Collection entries
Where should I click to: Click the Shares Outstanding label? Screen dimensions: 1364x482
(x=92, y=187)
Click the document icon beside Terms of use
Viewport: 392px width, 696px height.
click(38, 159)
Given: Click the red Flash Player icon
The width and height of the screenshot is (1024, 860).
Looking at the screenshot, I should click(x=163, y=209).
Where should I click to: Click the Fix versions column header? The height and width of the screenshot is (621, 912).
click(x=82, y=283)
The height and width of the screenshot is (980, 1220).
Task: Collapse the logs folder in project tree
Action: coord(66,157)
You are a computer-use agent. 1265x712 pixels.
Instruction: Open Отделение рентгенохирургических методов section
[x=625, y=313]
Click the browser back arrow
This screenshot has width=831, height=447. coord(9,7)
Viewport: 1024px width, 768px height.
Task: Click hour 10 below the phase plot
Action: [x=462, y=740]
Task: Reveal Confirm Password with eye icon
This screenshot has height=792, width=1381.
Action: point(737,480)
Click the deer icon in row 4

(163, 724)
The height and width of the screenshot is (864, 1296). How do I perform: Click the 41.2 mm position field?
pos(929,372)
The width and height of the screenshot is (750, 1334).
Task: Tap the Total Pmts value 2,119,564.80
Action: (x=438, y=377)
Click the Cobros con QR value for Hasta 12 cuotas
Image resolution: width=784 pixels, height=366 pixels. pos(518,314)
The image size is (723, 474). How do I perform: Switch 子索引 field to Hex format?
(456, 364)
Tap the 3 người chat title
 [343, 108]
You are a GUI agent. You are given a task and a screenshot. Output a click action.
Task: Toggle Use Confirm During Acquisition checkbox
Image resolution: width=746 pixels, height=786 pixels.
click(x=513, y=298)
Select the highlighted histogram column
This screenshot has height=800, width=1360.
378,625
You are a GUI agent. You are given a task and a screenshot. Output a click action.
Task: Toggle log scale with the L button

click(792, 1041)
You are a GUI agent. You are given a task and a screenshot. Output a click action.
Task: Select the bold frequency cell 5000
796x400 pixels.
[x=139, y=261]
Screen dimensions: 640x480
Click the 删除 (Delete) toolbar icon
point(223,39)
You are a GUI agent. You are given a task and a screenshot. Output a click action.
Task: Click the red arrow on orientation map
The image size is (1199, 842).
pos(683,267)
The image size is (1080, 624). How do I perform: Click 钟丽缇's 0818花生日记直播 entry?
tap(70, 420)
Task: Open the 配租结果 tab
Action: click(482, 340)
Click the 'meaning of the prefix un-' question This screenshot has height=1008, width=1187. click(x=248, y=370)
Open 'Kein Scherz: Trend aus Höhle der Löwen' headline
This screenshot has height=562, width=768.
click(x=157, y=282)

Work request –
Using the entries above, please restate each one word for word.

Written answer –
Where should I click to: Click the Shares Outstanding label? Screen dimensions: 1364x482
(x=92, y=187)
Click the document icon beside Terms of use
Viewport: 392px width, 696px height.
click(38, 159)
Given: Click the red Flash Player icon
The width and height of the screenshot is (1024, 860).
Looking at the screenshot, I should click(x=163, y=209).
Where should I click to: Click the Fix versions column header? The height and width of the screenshot is (621, 912).
click(x=82, y=283)
The height and width of the screenshot is (980, 1220).
Task: Collapse the logs folder in project tree
Action: coord(66,157)
You are a computer-use agent. 1265x712 pixels.
Instruction: Open Отделение рентгенохирургических методов section
[x=625, y=313]
Click the browser back arrow
This screenshot has width=831, height=447. coord(9,7)
Viewport: 1024px width, 768px height.
Task: Click hour 10 below the phase plot
Action: [x=462, y=740]
Task: Reveal Confirm Password with eye icon
This screenshot has height=792, width=1381.
Action: point(737,480)
Click the deer icon in row 4

(163, 724)
The height and width of the screenshot is (864, 1296). How do I perform: Click the 41.2 mm position field?
pos(929,372)
The width and height of the screenshot is (750, 1334).
Task: Tap the Total Pmts value 2,119,564.80
Action: (x=438, y=377)
Click the Cobros con QR value for Hasta 12 cuotas
Image resolution: width=784 pixels, height=366 pixels. pos(518,314)
The image size is (723, 474). How do I perform: Switch 子索引 field to Hex format?
(456, 364)
Tap the 3 người chat title
 [343, 108]
You are a GUI agent. You are given a task and a screenshot. Output a click action.
Task: Toggle Use Confirm During Acquisition checkbox
Image resolution: width=746 pixels, height=786 pixels.
click(x=513, y=298)
Select the highlighted histogram column
This screenshot has height=800, width=1360.
378,625
You are a GUI agent. You are given a task and a screenshot. Output a click action.
Task: Toggle log scale with the L button

click(792, 1041)
You are a GUI agent. You are given a task and a screenshot. Output a click action.
Task: Select the bold frequency cell 5000
796x400 pixels.
[x=139, y=261]
Screen dimensions: 640x480
Click the 删除 (Delete) toolbar icon
point(223,39)
You are a GUI agent. You are given a task and a screenshot. Output a click action.
Task: Click the red arrow on orientation map
The image size is (1199, 842).
pos(683,267)
The image size is (1080, 624). How do I perform: Click 钟丽缇's 0818花生日记直播 entry?
tap(70, 420)
Task: Open the 配租结果 tab
Action: click(482, 340)
Click the 'meaning of the prefix un-' question This screenshot has height=1008, width=1187. click(x=248, y=370)
Open 'Kein Scherz: Trend aus Höhle der Löwen' headline
This screenshot has height=562, width=768.
click(x=157, y=282)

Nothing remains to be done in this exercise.